Altre manifestazioni si sono svolte nello Yemen, in Afghanistan e anche in Siria, dove i dimostranti hanno gridato: «Gli amati dal Profeta, in Siria, vengono massacrati». In Indonesia, alcune decine di esponenti del partito Islamic Defenders Front hanno bruciato la bandiera americana davanti al consolato Usa a Medan, capoluogo della provincia di Sumatra settentrionale: «Chi insulta il profeta Maometto merita la morte», gridavano. E ancora: «Israele e l’America, nazioni terroriste». A Surabaya (nella parte est dell’isola di Giava) altre 200 persone hanno invece manifestato davanti al consolato francese, gridando: «Morte all’America, morte alla Francia».
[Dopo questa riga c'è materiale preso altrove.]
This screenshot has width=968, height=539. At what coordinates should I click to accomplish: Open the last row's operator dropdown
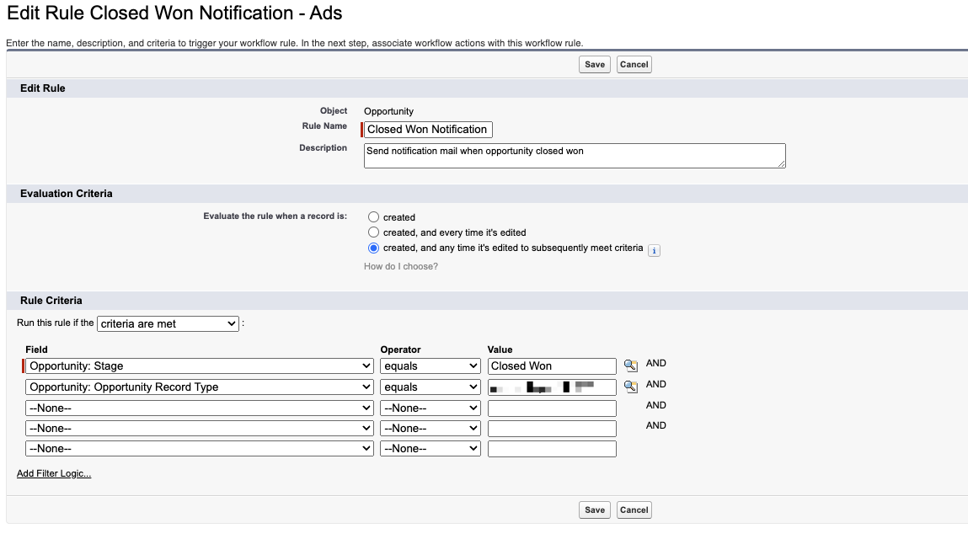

Anche in Libano, migliaia di persone hanno risposto all’appello del segretario generale di Hezbollah, Hassan Nasrallah, dei sostenitori del partito sciita e del suo alleato, il movimento Amal, e hanno organizzato una protesta a Baalbeck, nella parte est del paese. È stata bruciata una bandiera americana e un imam ha predicato la necessità  della pena di morte per gli autori e gli attori del film.
Intanto, un’attrice che compare nella pellicola amatoriale blasfema ha chiesto al giudice di essere cancellata dal film, sostenendo di essere stata raggirata, ma la giustizia Usa le ha dato torto. YouTube, un servizio di Google, ha impedito l’accesso all’Innocenza dei musulmani in diversi paesi, a cominciare dall’Egitto e dalla Libia, dove hanno avuto origine le violenze. Altri paesi, come il Pakistan e il Sudan, hanno bloccato da soli l’accesso al video, che denigra la figura del profeta Maometto e presenta i musulmani come immorali e violenti. Un film definito «vergognoso» anche dal segretario generale Onu Ban Ki-moon. Un mensile satirico tedesco, Titanic, ha però deciso di buttare benzina sul fuoco, annunciando per il 28 settembre una copertina satirica sull’islam.